[[ RECORDED INFORMATION, beginning ]]
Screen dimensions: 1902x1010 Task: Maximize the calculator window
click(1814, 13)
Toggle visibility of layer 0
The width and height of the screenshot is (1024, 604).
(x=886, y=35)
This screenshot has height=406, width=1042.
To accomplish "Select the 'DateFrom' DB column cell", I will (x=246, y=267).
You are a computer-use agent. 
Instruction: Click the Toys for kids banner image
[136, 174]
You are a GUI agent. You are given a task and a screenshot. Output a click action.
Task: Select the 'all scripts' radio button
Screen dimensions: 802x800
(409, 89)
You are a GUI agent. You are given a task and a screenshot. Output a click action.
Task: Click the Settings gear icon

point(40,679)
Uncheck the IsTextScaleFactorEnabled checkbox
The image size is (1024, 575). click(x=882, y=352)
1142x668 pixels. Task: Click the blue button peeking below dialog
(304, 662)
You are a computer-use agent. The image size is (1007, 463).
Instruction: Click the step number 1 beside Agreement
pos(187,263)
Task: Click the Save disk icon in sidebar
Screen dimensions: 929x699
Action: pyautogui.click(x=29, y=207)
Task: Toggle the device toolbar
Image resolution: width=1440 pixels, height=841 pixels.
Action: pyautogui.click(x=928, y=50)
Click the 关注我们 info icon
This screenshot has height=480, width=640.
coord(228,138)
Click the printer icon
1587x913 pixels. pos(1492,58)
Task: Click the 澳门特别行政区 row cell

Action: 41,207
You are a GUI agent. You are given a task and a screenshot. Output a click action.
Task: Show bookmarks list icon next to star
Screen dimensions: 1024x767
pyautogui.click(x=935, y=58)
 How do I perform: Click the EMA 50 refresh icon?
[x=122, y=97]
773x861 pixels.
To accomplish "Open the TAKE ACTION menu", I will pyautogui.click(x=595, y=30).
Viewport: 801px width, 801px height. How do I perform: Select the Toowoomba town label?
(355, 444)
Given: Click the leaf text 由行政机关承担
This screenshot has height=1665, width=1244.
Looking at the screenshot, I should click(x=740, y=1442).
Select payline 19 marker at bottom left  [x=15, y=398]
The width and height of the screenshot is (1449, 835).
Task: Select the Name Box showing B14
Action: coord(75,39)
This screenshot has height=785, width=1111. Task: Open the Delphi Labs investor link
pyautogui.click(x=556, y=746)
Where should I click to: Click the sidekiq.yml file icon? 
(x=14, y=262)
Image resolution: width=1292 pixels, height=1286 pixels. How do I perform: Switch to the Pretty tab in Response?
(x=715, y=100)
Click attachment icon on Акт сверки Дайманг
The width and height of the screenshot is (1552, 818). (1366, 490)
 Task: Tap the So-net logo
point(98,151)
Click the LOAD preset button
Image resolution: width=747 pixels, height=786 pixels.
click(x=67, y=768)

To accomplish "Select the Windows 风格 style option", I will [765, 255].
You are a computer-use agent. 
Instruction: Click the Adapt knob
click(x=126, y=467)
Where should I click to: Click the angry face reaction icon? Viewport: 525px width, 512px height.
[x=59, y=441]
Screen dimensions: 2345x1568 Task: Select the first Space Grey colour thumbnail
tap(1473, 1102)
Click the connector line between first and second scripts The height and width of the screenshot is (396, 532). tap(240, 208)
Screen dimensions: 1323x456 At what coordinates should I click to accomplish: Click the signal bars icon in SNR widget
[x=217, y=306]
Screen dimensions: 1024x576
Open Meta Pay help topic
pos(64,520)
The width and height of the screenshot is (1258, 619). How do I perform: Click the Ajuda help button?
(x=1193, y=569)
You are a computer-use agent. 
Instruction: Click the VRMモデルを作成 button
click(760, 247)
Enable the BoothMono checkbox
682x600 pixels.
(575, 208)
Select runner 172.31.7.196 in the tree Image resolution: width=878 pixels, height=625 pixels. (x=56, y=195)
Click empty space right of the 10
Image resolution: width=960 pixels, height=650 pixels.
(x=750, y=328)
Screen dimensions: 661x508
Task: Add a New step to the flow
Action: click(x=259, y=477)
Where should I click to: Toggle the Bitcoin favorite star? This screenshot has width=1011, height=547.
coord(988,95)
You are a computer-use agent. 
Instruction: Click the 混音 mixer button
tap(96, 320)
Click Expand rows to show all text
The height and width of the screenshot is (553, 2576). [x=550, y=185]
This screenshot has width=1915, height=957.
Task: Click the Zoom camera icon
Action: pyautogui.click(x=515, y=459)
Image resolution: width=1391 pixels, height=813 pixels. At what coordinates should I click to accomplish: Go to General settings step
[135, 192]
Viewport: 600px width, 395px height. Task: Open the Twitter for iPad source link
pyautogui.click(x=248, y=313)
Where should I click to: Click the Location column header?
[[ RECORDED INFORMATION, end ]]
HOW TO COMPLETE THIS TASK → Down to the last line, reproduce the entries above precisely.

RESULT BELOW →
Screen dimensions: 1902x1010 Task: Maximize the calculator window
click(1814, 13)
Toggle visibility of layer 0
The width and height of the screenshot is (1024, 604).
(x=886, y=35)
This screenshot has height=406, width=1042.
To accomplish "Select the 'DateFrom' DB column cell", I will (x=246, y=267).
You are a computer-use agent. 
Instruction: Click the Toys for kids banner image
[136, 174]
You are a GUI agent. You are given a task and a screenshot. Output a click action.
Task: Select the 'all scripts' radio button
Screen dimensions: 802x800
(409, 89)
You are a GUI agent. You are given a task and a screenshot. Output a click action.
Task: Click the Settings gear icon

point(40,679)
Uncheck the IsTextScaleFactorEnabled checkbox
The image size is (1024, 575). click(x=882, y=352)
1142x668 pixels. Task: Click the blue button peeking below dialog
(304, 662)
You are a computer-use agent. The image size is (1007, 463).
Instruction: Click the step number 1 beside Agreement
pos(187,263)
Task: Click the Save disk icon in sidebar
Screen dimensions: 929x699
Action: pyautogui.click(x=29, y=207)
Task: Toggle the device toolbar
Image resolution: width=1440 pixels, height=841 pixels.
Action: pyautogui.click(x=928, y=50)
Click the 关注我们 info icon
This screenshot has height=480, width=640.
coord(228,138)
Click the printer icon
1587x913 pixels. pos(1492,58)
Task: Click the 澳门特别行政区 row cell

Action: 41,207
You are a GUI agent. You are given a task and a screenshot. Output a click action.
Task: Show bookmarks list icon next to star
Screen dimensions: 1024x767
pyautogui.click(x=935, y=58)
 How do I perform: Click the EMA 50 refresh icon?
[x=122, y=97]
773x861 pixels.
To accomplish "Open the TAKE ACTION menu", I will pyautogui.click(x=595, y=30).
Viewport: 801px width, 801px height. How do I perform: Select the Toowoomba town label?
(355, 444)
Given: Click the leaf text 由行政机关承担
This screenshot has height=1665, width=1244.
Looking at the screenshot, I should click(x=740, y=1442).
Select payline 19 marker at bottom left  [x=15, y=398]
The width and height of the screenshot is (1449, 835).
Task: Select the Name Box showing B14
Action: coord(75,39)
This screenshot has height=785, width=1111. Task: Open the Delphi Labs investor link
pyautogui.click(x=556, y=746)
Where should I click to: Click the sidekiq.yml file icon? 
(x=14, y=262)
Image resolution: width=1292 pixels, height=1286 pixels. How do I perform: Switch to the Pretty tab in Response?
(x=715, y=100)
Click attachment icon on Акт сверки Дайманг
The width and height of the screenshot is (1552, 818). (1366, 490)
 Task: Tap the So-net logo
point(98,151)
Click the LOAD preset button
Image resolution: width=747 pixels, height=786 pixels.
click(x=67, y=768)

To accomplish "Select the Windows 风格 style option", I will [765, 255].
You are a computer-use agent. 
Instruction: Click the Adapt knob
click(x=126, y=467)
Where should I click to: Click the angry face reaction icon? Viewport: 525px width, 512px height.
[x=59, y=441]
Screen dimensions: 2345x1568 Task: Select the first Space Grey colour thumbnail
tap(1473, 1102)
Click the connector line between first and second scripts The height and width of the screenshot is (396, 532). tap(240, 208)
Screen dimensions: 1323x456 At what coordinates should I click to accomplish: Click the signal bars icon in SNR widget
[x=217, y=306]
Screen dimensions: 1024x576
Open Meta Pay help topic
pos(64,520)
The width and height of the screenshot is (1258, 619). How do I perform: Click the Ajuda help button?
(x=1193, y=569)
You are a computer-use agent. 
Instruction: Click the VRMモデルを作成 button
click(760, 247)
Enable the BoothMono checkbox
682x600 pixels.
(575, 208)
Select runner 172.31.7.196 in the tree Image resolution: width=878 pixels, height=625 pixels. (x=56, y=195)
Click empty space right of the 10
Image resolution: width=960 pixels, height=650 pixels.
(x=750, y=328)
Screen dimensions: 661x508
Task: Add a New step to the flow
Action: click(x=259, y=477)
Where should I click to: Toggle the Bitcoin favorite star? This screenshot has width=1011, height=547.
coord(988,95)
You are a computer-use agent. 
Instruction: Click the 混音 mixer button
tap(96, 320)
Click Expand rows to show all text
The height and width of the screenshot is (553, 2576). [x=550, y=185]
This screenshot has width=1915, height=957.
Task: Click the Zoom camera icon
Action: pyautogui.click(x=515, y=459)
Image resolution: width=1391 pixels, height=813 pixels. At what coordinates should I click to accomplish: Go to General settings step
[135, 192]
Viewport: 600px width, 395px height. Task: Open the Twitter for iPad source link
pyautogui.click(x=248, y=313)
Where should I click to: Click the Location column header?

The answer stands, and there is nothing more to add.